CISA issues directive for agencies to patch vulnerabilities
The US Cybersecurity and Infrastructure Security Agency (CISA) has issued a new directive that will now require federal agencies to patch known exploited vulnerabilities within specific time frames.
This directive applies to all software and hardware found on federal information systems managed on agency premises or hosted by third parties on an agency’s behalf.
CISA has published a catalog listing a total of 291 individual vulnerabilities going back to 2017 that threat actors are currently actively exploiting in attacks against federal entities and other organisations. These have been published in a publicly available online catalogue which includes known issues from the likes of Google, Apple, Adobe, Cisco, Citrix, Cisco, and more.
The catalog sets hard deadlines, some as soon as November 17th, within which federal agencies are required to patch them.
“Every day, our adversaries are using known vulnerabilities to target federal agencies. As the operational lead for federal cybersecurity, we are using our directive authority to drive cybersecurity efforts toward mitigation of those specific vulnerabilities that we know to be actively used by malicious cyber actors,” said CISA Director Jen Easterly.
Taking action to tackle vulnerabilities
CISA issued the directive to drive federal agencies to mitigate actively exploited vulnerabilities on their networks, sending a clear message to all organisations across the country to focus patching on the subset of vulnerabilities that are causing harm now, and enable CISA to drive continuous prioritisation of vulnerabilities based on our understanding of adversary activity.

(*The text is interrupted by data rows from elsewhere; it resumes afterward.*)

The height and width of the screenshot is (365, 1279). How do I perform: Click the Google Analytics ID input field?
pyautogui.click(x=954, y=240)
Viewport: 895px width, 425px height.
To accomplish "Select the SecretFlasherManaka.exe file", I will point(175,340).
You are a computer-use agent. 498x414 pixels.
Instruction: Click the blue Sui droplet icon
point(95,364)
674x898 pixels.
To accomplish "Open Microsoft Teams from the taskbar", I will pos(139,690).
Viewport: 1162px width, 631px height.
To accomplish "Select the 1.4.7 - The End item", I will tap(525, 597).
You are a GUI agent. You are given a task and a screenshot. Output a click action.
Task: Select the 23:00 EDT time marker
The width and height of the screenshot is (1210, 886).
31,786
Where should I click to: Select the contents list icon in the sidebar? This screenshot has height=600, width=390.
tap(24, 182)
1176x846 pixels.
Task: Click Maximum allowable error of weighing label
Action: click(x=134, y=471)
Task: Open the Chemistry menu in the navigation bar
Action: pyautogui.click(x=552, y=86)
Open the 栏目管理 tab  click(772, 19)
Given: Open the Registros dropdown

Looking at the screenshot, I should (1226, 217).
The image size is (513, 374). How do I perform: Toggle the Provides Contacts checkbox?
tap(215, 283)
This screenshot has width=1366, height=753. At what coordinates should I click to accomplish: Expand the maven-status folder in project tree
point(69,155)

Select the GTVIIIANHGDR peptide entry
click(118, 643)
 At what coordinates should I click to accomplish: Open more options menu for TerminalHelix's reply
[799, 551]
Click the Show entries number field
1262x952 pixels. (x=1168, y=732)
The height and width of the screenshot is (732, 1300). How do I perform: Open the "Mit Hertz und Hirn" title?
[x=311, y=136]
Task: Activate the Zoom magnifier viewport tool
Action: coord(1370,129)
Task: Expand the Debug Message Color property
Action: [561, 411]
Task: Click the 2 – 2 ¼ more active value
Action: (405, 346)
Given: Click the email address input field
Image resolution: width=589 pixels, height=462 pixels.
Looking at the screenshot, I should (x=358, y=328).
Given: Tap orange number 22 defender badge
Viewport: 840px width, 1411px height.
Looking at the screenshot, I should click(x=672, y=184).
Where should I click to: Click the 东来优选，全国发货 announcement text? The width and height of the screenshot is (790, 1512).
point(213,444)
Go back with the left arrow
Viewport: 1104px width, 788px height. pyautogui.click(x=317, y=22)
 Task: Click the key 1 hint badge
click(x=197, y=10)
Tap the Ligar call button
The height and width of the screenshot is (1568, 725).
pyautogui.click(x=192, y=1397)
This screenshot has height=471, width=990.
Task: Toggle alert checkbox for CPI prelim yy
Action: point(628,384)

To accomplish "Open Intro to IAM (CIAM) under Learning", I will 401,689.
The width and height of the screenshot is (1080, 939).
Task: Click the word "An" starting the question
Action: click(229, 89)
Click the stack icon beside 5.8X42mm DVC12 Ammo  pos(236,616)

With this Directive, CISA is imposing the first government-wide requirements to remediate vulnerabilities affecting both internet-facing and non-internet facing assets. All agencies have been told they must review their internal vulnerability management procedures in accordance with the directive within 60 days.
“The Directive lays out clear requirements for federal civilian agencies to take immediate action to improve their vulnerability management practices and dramatically reduce their exposure to cyber attacks. While this Directive applies to federal civilian agencies, we know that organisations across the country, including critical infrastructure entities, are targeted using these same vulnerabilities. It is therefore critical that every organisation adopt this Directive and prioritise mitigation of vulnerabilities listed in CISA’s public catalog,” added Easterly.
Rising concerns over security
The new directive reflects the high level of concern within the government and private sector over attacks like the supply chain assaults involving SolarWinds and Kaseya and campaigns that exploited vulnerabilities in Microsoft Exchange, Pulse VPN, and other VPN products over the past year.
According to CISA, there were over 18,000 vulnerabilities identified in 2020 alone, and organisations in the public and private sector find it challenging to prioritise limited resources toward remediating the vulnerabilities that are most likely to result in a damaging intrusion.
This Directive aims to address this challenge by driving mitigations of those vulnerabilities that are being actively exploited to compromise federal agencies and American businesses, building upon existing methods widely used to prioritise vulnerabilities by many organisations today.